Um consumidor que não pode ser desprezado. Esta é a forma como os lojistas deveriam estar recepcionando compradores pertencentes à Classe C. Uma pesquisa realizada pela Abep e Homescan da Nielsen mostrou na prática aquilo que já era sentido em shoppings e ruas movimentadas: no ano passado, o número de indivíduos com nível sócio-econômico médio passou para 44% da população brasileira. Isso mostra que, nos últimos dois anos, foram mais de 22,5 milhões de pessoas que ingressaram neste novo estrato social. Com isso, aumenta o número de brasileiros que melhoraram sua situação econômica, como também cresce o número de potenciais novos e valiosos consumidores.
E o comércio das cidades precisa estar atento às necessidades específicas deste público, que tem grande vontade e potencial para compras. Segundo a avaliação do assessor econômico da Fecomércio-RS, Carlos Cardoso, os motivos que levaram a esta melhora na renda do brasileiro são, principalmente, a crescente nos números de vagas de emprego. “Em uma família composta por quatro pessoas, um membro que passe a trabalhar fará diferença em toda a distribuição orçamentária deste lar. Além disso, é importante salientar que os programas sociais de governo acabaram também por contribuir com a renda das famílias. Isso tudo tem um afeito multiplicador na hora das compras”, explica Cardoso.

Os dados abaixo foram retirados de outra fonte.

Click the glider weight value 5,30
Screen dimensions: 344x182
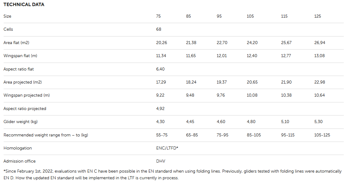[x=318, y=122]
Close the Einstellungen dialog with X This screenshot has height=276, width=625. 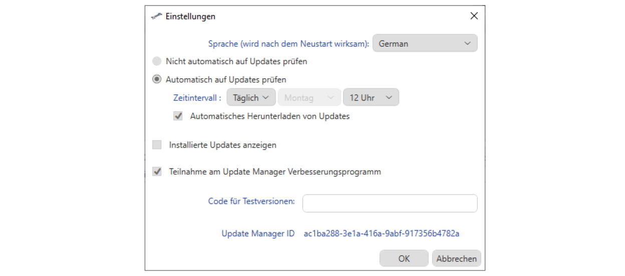(474, 16)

Para as empresas que desejam atrair e reter cada vez mais os compradores da Classe C - que é a maior classe social – a dica é aprender a atender suas necessidades, mas lembrando que mesmo em uma mesma classe, as pessoas possuem comportamentos diferenciados. A pesquisa da Nielsen indica que existem dois tipos de estilos majoritários que compõem esta Classe C: os conscientes e os batalhadores. “Os conscientes aproveitam as semanas de promoção, se importam com a variedade de produtos e marcas, gostam de comprar tudo de uma vez, escolhem marcas pela relação qualidade/preço, compram aos fins de semana com a família, a cada 15 dias, e procuram por ofertas nos tablóides das lojas que freqüentam”, diz a pesquisa.
Entre os batalhadores, normalmente as mulheres fazem as compras sozinhas, em lojas próximas de casa. Costumam percorrer os pontos de venda em busca de promoções, acham importante a simpatia dos funcionários, escolhem as marcas por preço e promoção, e pagam em dinheiro. Cardoso complementa a informação, destacando que mesmo que seja algo simples, a questão da simpatia nem sempre é lembrada pelas lojas. “Parte das empresas não levam a presteza e simpatia em consideração”, alerta.
A pesquisa ainda acompanha outra tendência dessa nova Classe C. O consumidor atual vai a cada quatro dias fazer compras enquanto em 2005 ia a cada seis dias. No ano passado, ele comprou em seis tipos de varejo – um a mais em relação a 2006. O gasto médio por compra foi de R$ 36,40, o que representa um crescimento de 9%. “A mensagem que fica é de que as lojas que desprezarem este público poderão estar perdendo muito dinheiro”, finaliza o economista.